I came across a comment about AES 128 without ShiftRow. I want to use this weakness to perform an attack. So far, I get that It possible to divide in 4 independent blocks of 32 bits.
Now, brute force and differential/linear based attacks are not likely to work. However, there is a different approach.
It is effectively 4 different 32 bit block ciphers, interleaved.
So, how would you break a 32 bit block cipher? By an attack on the limited size of the code book.
If the person using the modified AES cipher was silly enough to use CTR mode, it's easy - an increment of the counter almost never modifies 3 of the 4 32-bit block ciphers, hence 3/4 of the plaintext is easy to deduce. The last 1/4 might be harder, however at that point, I would claim it is, by any reasonable standards, broken.

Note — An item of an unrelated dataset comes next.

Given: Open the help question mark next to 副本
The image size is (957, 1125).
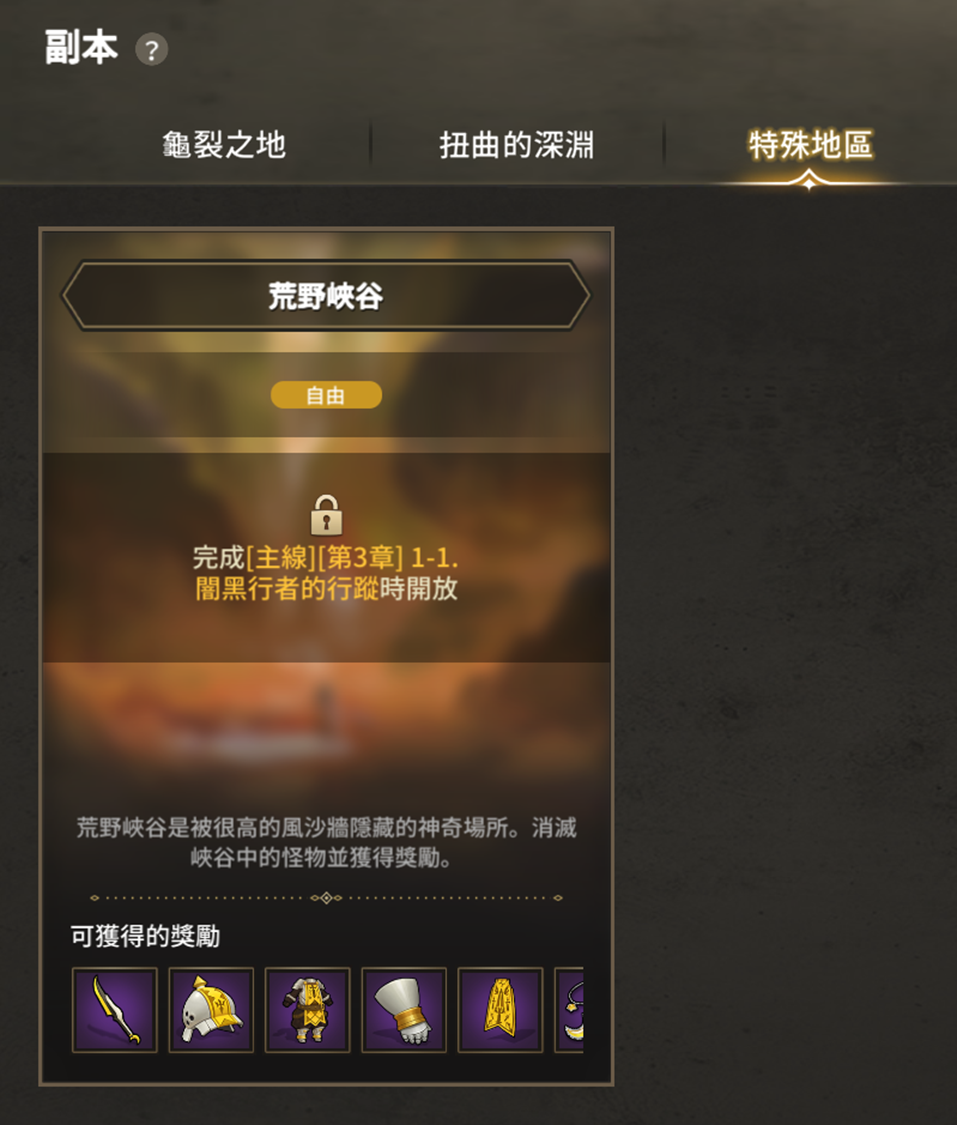Looking at the screenshot, I should click(151, 50).
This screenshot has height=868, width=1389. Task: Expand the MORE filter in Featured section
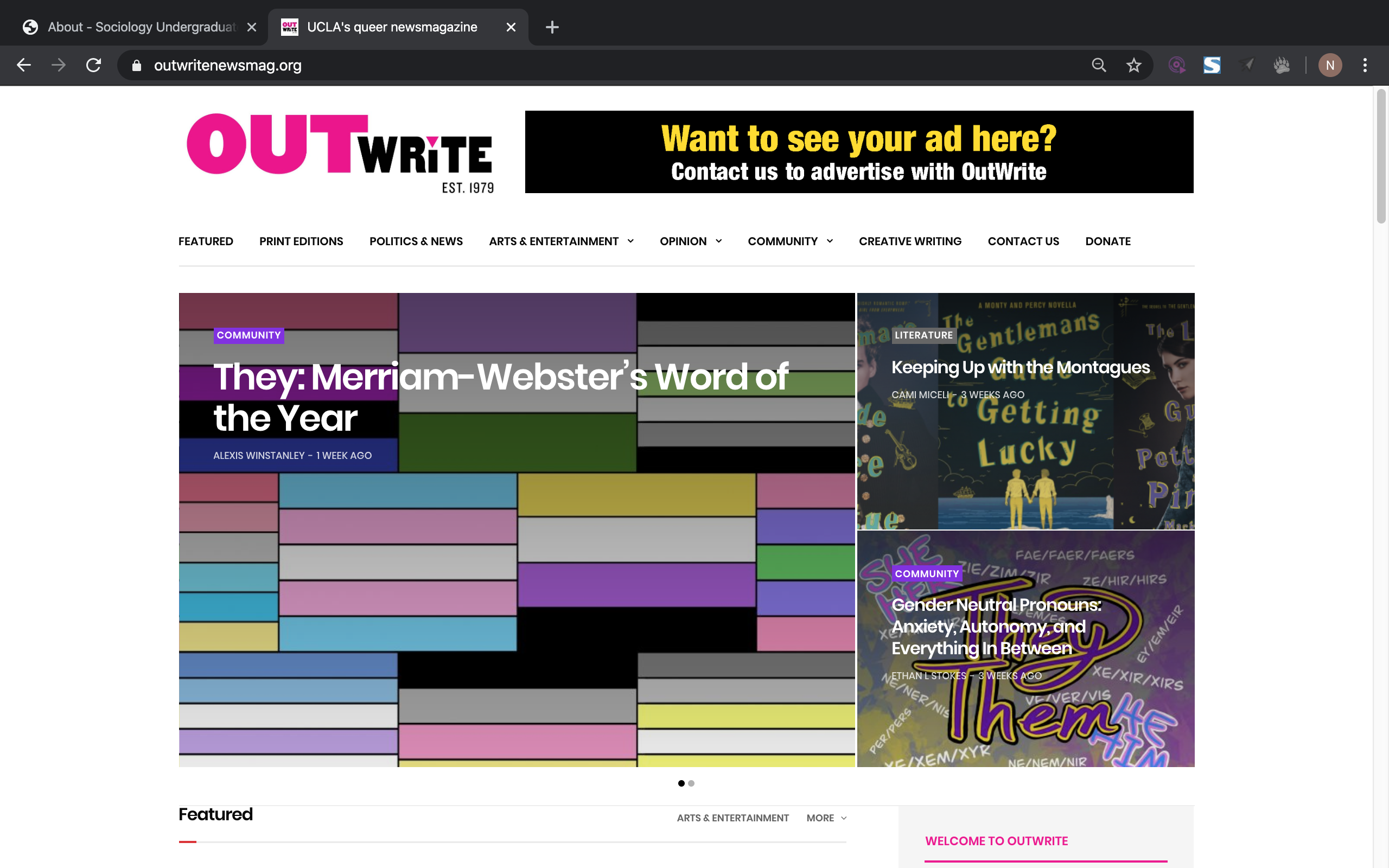tap(826, 818)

If we consider CBC mode (where the inputs to the block cipher is effectively randomized by xor'ing in the previous ciphertext block), we can consider what happens if you have, say, a Megabyte of ciphertext output. At that point, you have 256K inputs for each of the 4 32-bit block ciphers, that is, 64k block inputs. At this level, we would expect several collisions (that is, places where two inputs to the same block cipher are the same, resulting in the same output); each collision would reveal the xor of two 4-byte sections of the plaintext. While not nearly as bad as the CTR mode case, it can still reveal more information than we'd like (and the probability that any section of the plaintext is involved in a leak increases with the amount of ciphertext that is available to the attacker).